=== SOURCE DATA ===
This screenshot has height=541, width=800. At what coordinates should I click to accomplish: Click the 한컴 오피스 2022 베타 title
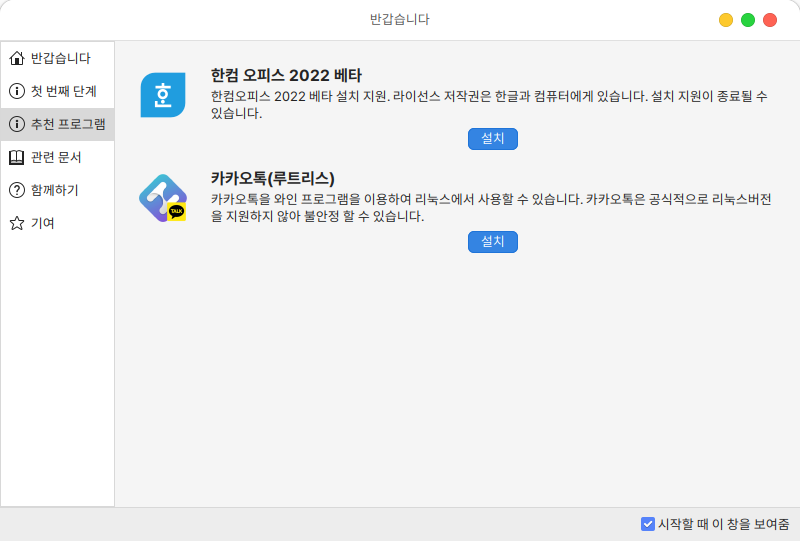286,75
===
=== SOURCE DATA ===
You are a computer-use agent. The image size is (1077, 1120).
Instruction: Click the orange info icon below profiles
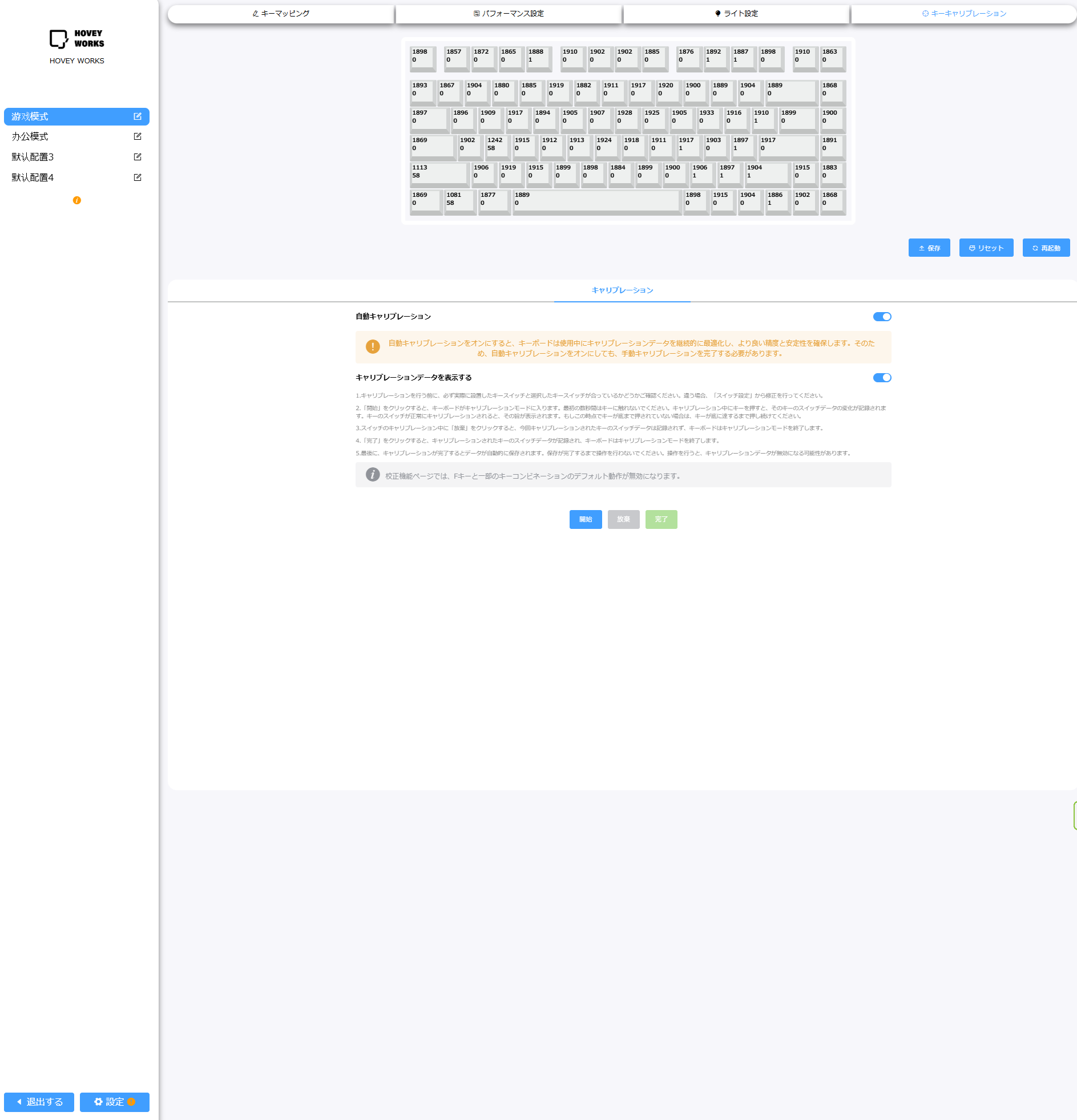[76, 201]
===
=== SOURCE DATA ===
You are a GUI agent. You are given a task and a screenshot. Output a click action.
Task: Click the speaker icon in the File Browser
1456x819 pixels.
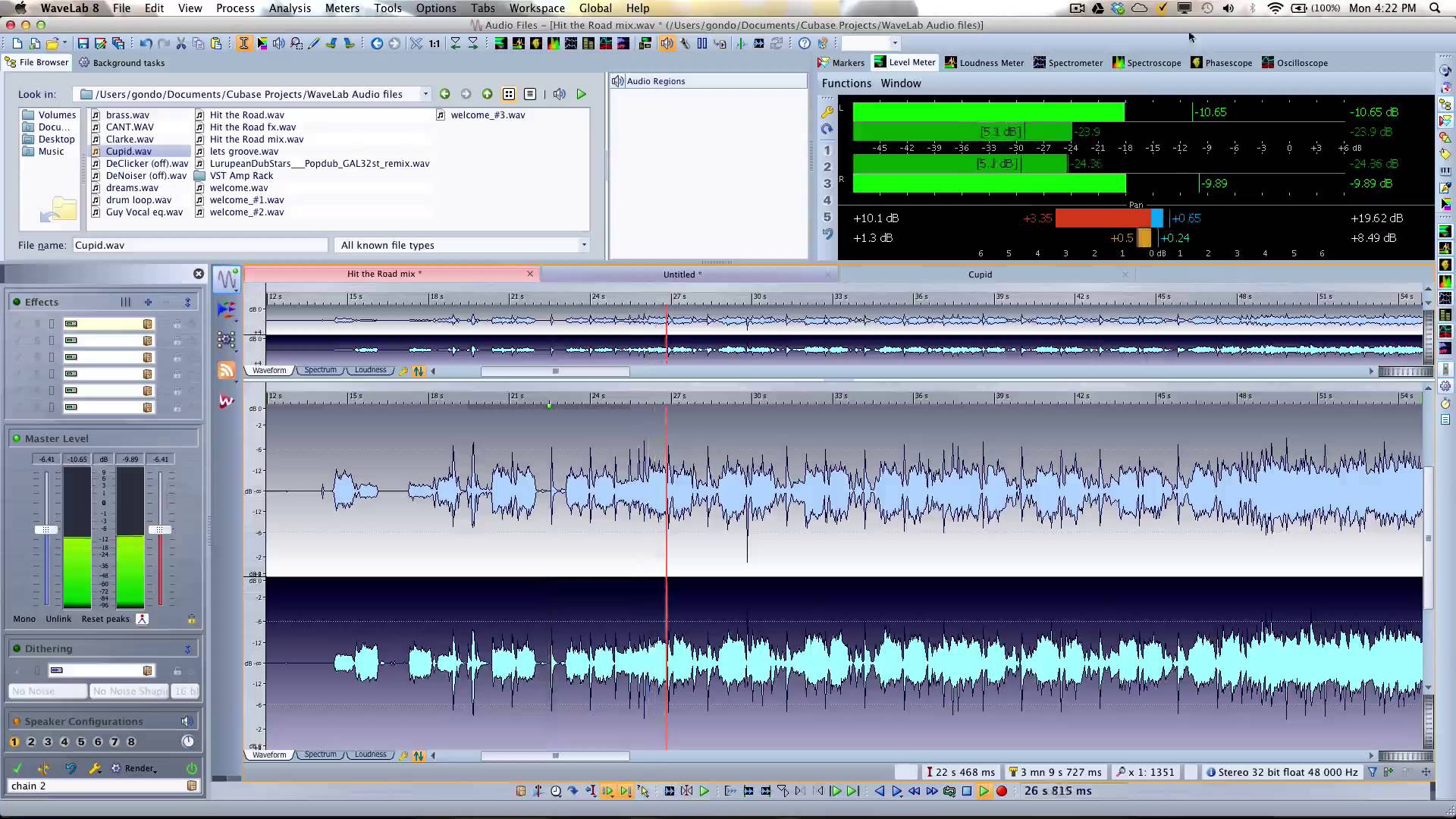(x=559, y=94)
===
Make a copy of each line in the records that has the word "agent".

EXERCISE RESULT -
You are a computer-use agent. The image size is (1077, 1120).
You are a GUI agent. You are given a task and a screenshot. Output a click action.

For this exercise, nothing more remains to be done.